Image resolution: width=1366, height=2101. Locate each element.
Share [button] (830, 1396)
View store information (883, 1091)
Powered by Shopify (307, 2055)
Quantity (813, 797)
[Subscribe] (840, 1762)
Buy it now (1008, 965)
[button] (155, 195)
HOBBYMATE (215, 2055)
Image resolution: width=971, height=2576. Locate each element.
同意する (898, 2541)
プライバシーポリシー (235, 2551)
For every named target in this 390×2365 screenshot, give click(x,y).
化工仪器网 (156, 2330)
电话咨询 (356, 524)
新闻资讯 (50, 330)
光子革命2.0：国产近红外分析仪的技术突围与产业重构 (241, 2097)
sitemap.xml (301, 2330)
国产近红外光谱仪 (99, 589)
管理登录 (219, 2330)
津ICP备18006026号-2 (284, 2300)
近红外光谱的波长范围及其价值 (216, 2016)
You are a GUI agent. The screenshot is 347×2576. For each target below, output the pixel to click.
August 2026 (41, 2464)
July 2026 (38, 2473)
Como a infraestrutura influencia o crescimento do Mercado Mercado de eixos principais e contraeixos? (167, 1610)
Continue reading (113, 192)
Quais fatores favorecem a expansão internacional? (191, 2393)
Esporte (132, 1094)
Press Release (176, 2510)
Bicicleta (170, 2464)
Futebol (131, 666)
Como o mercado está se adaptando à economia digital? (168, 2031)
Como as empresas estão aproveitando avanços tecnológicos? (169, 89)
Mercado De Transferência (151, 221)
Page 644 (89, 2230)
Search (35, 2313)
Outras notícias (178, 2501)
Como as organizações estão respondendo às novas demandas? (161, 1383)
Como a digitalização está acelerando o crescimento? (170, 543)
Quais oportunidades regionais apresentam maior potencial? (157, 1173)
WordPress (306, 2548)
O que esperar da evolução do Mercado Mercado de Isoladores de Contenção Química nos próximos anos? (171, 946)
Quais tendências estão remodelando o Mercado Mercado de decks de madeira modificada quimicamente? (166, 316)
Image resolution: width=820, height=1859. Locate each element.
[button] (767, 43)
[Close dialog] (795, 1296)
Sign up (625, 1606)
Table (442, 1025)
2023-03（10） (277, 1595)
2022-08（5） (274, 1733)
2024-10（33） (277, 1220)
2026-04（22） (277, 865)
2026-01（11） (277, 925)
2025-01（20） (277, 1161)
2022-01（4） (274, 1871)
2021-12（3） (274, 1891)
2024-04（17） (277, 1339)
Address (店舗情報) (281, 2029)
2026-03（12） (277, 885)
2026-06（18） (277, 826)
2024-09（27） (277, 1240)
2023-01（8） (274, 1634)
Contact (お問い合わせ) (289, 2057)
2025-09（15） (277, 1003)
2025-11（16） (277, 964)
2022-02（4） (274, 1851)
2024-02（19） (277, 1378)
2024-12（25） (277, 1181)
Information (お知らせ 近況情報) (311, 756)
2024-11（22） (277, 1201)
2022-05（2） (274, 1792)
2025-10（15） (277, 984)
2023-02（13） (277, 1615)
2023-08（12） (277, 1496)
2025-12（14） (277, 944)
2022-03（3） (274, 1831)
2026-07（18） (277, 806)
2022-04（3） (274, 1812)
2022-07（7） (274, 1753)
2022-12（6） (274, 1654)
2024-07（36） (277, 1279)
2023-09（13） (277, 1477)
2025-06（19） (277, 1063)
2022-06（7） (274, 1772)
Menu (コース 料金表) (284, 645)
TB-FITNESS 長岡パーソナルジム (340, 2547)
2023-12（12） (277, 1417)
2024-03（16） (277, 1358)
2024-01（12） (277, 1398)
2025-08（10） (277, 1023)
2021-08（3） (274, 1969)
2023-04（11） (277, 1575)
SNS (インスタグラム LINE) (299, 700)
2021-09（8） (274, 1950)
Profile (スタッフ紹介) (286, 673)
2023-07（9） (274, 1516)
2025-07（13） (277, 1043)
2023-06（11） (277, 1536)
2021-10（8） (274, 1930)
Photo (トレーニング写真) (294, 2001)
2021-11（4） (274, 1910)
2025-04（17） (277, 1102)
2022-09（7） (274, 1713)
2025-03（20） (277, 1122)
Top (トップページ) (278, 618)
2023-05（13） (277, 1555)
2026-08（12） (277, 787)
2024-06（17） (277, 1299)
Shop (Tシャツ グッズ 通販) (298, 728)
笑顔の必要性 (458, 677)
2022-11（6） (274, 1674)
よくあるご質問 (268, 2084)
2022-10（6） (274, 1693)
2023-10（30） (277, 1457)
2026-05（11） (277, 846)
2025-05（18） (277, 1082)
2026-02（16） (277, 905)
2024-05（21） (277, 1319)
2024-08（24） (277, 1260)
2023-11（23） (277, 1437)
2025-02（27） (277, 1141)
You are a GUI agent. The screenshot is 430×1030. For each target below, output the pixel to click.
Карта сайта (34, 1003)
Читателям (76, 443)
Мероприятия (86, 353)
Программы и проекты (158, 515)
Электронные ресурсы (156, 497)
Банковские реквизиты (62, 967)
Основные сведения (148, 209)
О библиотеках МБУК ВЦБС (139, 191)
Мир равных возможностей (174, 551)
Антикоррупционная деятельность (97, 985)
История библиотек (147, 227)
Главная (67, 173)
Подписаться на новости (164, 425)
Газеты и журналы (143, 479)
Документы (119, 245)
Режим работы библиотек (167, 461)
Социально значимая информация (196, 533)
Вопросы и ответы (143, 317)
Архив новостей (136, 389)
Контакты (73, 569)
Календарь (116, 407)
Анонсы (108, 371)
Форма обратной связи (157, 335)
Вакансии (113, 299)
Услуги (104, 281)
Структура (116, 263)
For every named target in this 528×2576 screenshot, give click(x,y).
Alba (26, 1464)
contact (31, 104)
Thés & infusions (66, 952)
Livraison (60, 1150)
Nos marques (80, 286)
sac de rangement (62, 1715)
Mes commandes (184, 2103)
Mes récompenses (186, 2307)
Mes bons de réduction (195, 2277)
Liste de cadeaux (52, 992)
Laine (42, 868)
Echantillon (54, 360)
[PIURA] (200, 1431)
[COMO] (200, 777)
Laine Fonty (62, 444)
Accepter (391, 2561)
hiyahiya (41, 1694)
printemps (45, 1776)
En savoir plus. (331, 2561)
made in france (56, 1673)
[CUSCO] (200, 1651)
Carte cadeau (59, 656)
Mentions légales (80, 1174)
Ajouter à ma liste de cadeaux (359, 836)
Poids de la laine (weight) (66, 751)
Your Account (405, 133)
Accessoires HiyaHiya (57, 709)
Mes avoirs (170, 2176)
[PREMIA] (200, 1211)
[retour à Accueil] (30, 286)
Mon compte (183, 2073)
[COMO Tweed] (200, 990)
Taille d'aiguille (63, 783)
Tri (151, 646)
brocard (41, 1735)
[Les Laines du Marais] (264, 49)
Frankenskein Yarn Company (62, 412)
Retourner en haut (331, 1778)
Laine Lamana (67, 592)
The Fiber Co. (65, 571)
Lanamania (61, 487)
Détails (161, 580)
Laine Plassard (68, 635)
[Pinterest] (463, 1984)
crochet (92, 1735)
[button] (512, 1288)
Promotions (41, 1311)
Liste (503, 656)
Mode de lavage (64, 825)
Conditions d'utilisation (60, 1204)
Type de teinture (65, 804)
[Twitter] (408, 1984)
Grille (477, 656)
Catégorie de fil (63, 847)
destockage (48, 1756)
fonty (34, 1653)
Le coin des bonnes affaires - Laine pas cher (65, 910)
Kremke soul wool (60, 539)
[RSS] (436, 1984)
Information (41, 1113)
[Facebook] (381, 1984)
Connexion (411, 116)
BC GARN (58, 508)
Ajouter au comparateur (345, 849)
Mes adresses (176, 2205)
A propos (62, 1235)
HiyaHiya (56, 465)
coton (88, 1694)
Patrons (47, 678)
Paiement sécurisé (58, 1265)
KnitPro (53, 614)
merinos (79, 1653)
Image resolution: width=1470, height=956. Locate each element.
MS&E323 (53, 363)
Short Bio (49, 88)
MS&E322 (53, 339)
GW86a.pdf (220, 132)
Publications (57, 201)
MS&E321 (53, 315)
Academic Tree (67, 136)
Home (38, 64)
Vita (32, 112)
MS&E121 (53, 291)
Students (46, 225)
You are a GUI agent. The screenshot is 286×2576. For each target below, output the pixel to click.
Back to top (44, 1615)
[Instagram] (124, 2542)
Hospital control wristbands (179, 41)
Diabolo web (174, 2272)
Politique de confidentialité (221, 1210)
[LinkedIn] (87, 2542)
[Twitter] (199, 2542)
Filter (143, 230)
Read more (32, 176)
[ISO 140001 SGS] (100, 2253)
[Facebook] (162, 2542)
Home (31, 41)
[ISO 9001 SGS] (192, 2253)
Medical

^^^^^^^^^^^^^^^^

EXERCISE:
Working from the material above, restate word for word the lines between the line with "2021-12（3） (274, 1891)" and the line with "2025-10（15） (277, 984)", both included, and only those.

RESPONSE TO THIS EXERCISE:
2021-12（3） (274, 1891)
2024-04（17） (277, 1339)
Address (店舗情報) (281, 2029)
2026-03（12） (277, 885)
2026-06（18） (277, 826)
2024-09（27） (277, 1240)
2023-01（8） (274, 1634)
Contact (お問い合わせ) (289, 2057)
2025-09（15） (277, 1003)
2025-11（16） (277, 964)
2022-02（4） (274, 1851)
2024-02（19） (277, 1378)
2024-12（25） (277, 1181)
Information (お知らせ 近況情報) (311, 756)
2024-11（22） (277, 1201)
2022-05（2） (274, 1792)
2025-10（15） (277, 984)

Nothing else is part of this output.